Problem statement
Update the rows from the start of the rows through the line containing "pyautogui.click(x=41, y=1105)", inclusive, replacing "bubble" with "button" and leaving everything else unchanged. Leave the pictures out of your answer.

Pointing data for screenshots:
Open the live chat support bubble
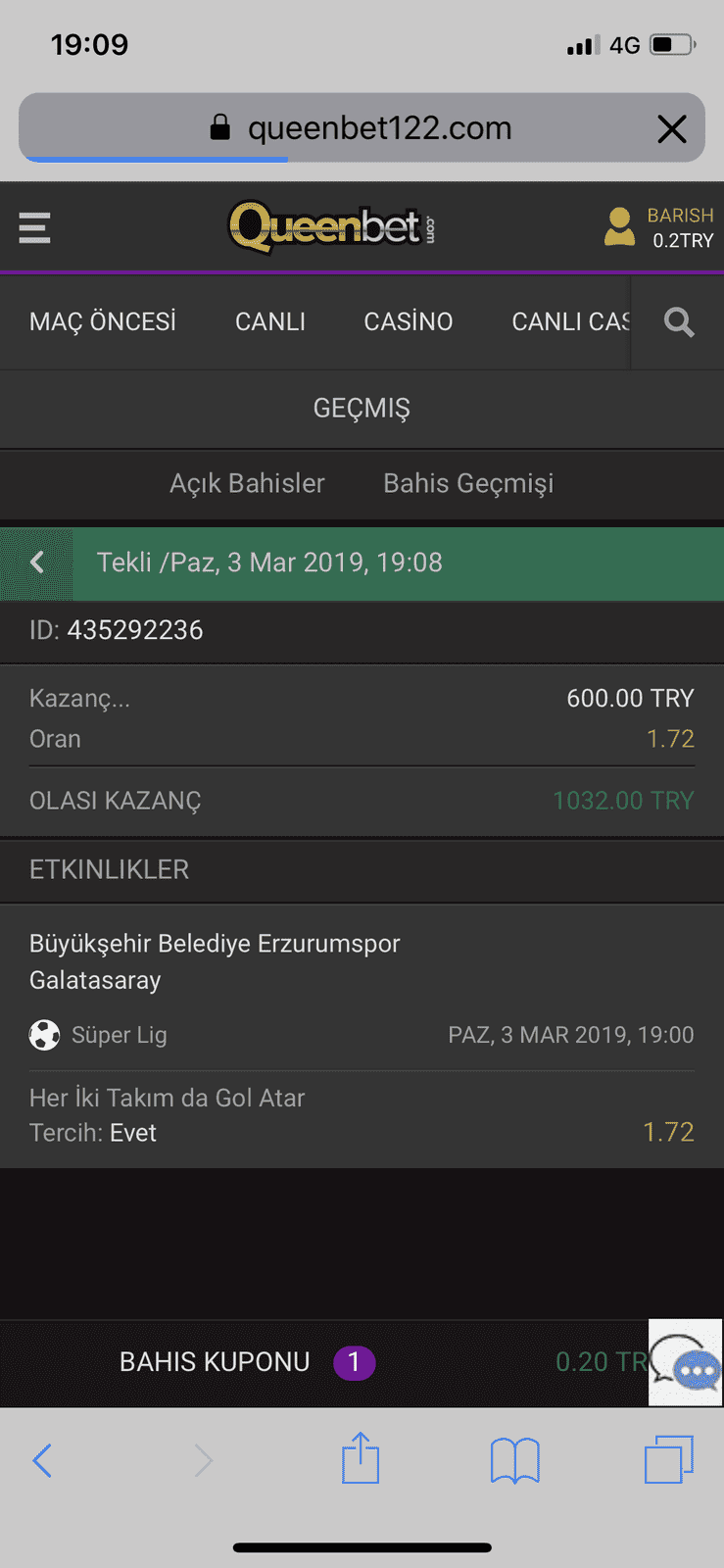 (686, 1362)
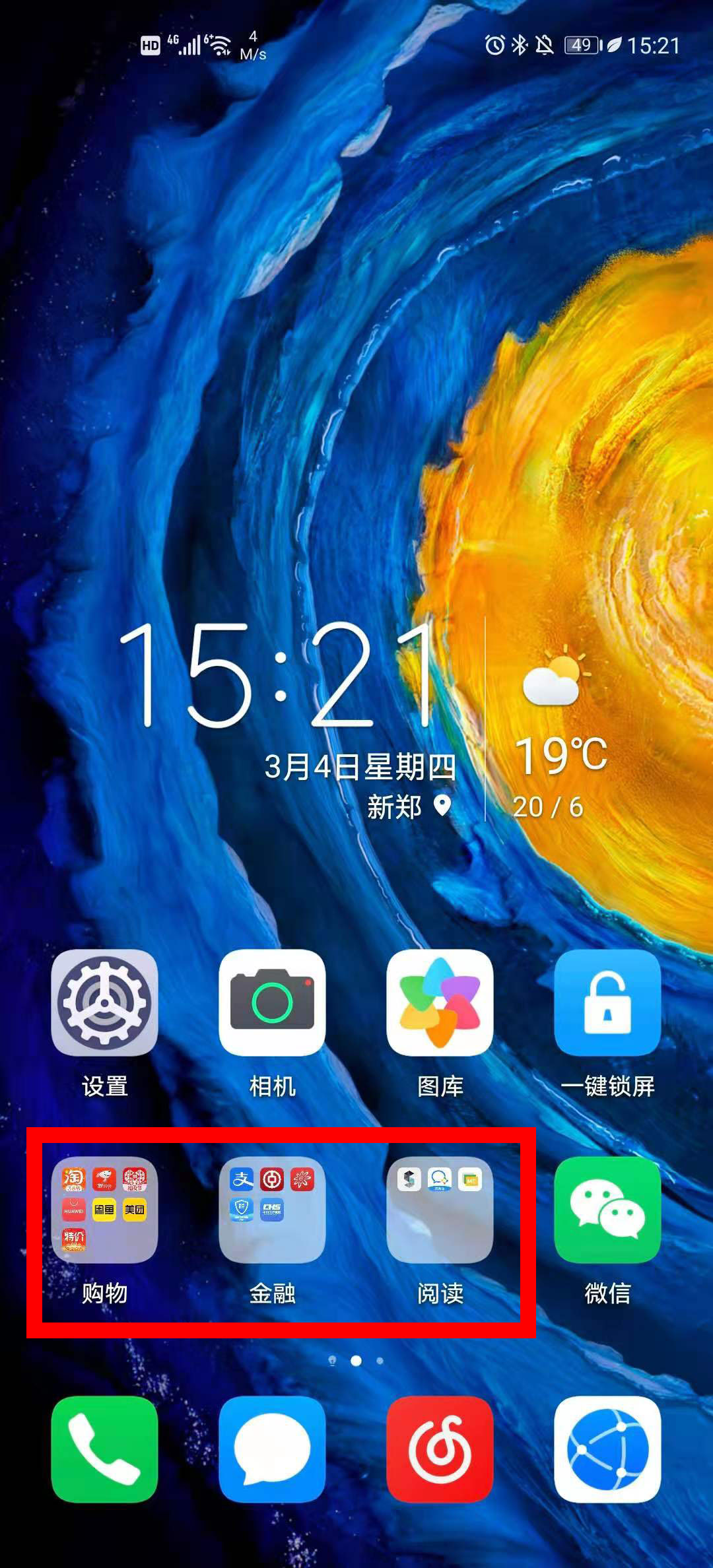Open the 阅读 reading folder
This screenshot has width=713, height=1568.
pos(440,1210)
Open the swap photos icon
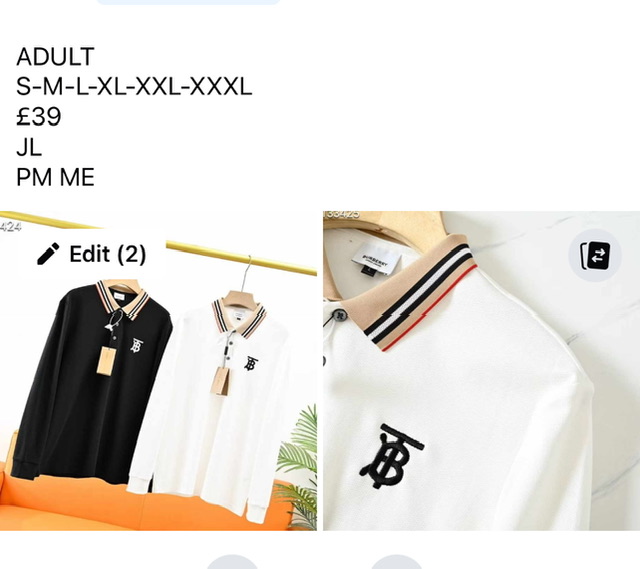This screenshot has height=569, width=640. pyautogui.click(x=595, y=256)
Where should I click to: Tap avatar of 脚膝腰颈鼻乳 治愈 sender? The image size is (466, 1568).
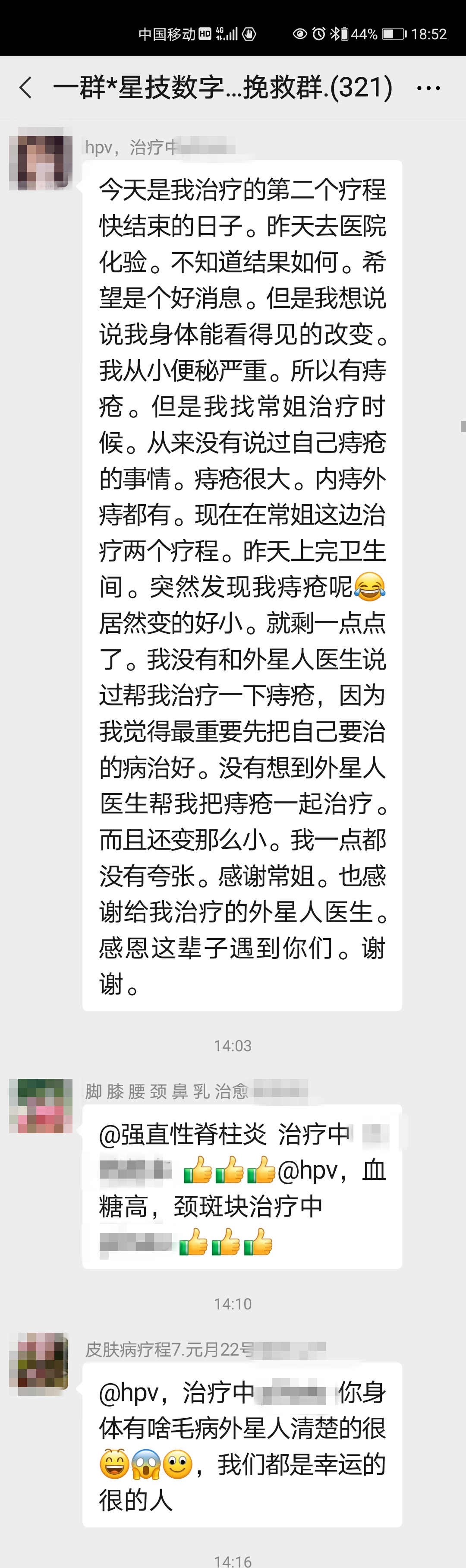pyautogui.click(x=41, y=1105)
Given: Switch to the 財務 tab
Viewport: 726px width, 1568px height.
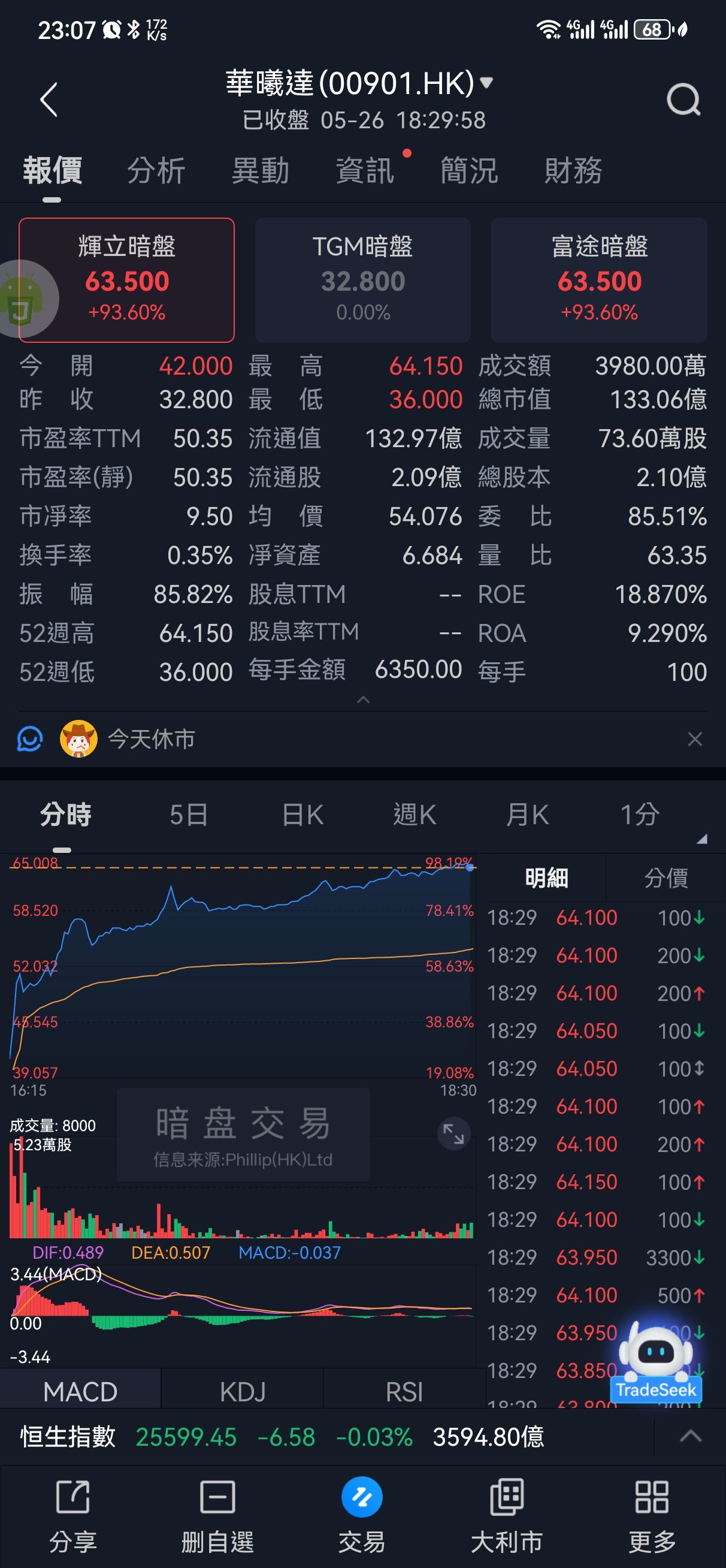Looking at the screenshot, I should (x=573, y=170).
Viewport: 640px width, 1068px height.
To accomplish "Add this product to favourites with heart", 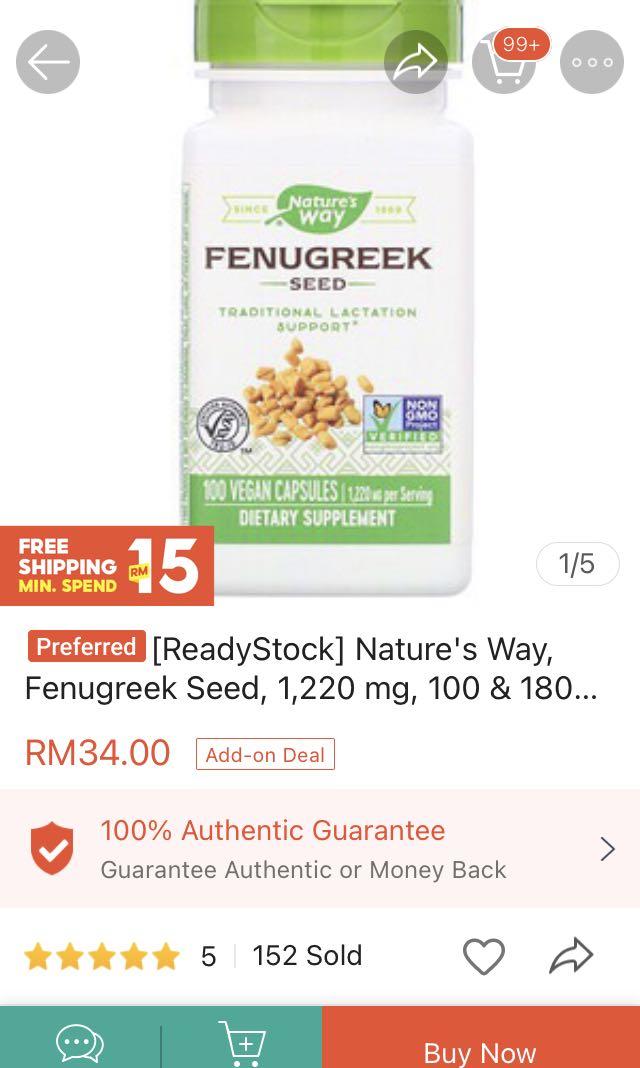I will coord(484,956).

Output for this exercise
Open the live chat support button
 (686, 1362)
Open the 阅读 reading folder
This screenshot has width=713, height=1568.
pos(440,1210)
Open the swap photos icon
This screenshot has height=569, width=640. pyautogui.click(x=595, y=256)
Where should I click to: Tap avatar of 脚膝腰颈鼻乳 治愈 sender? The image size is (466, 1568).
pyautogui.click(x=41, y=1105)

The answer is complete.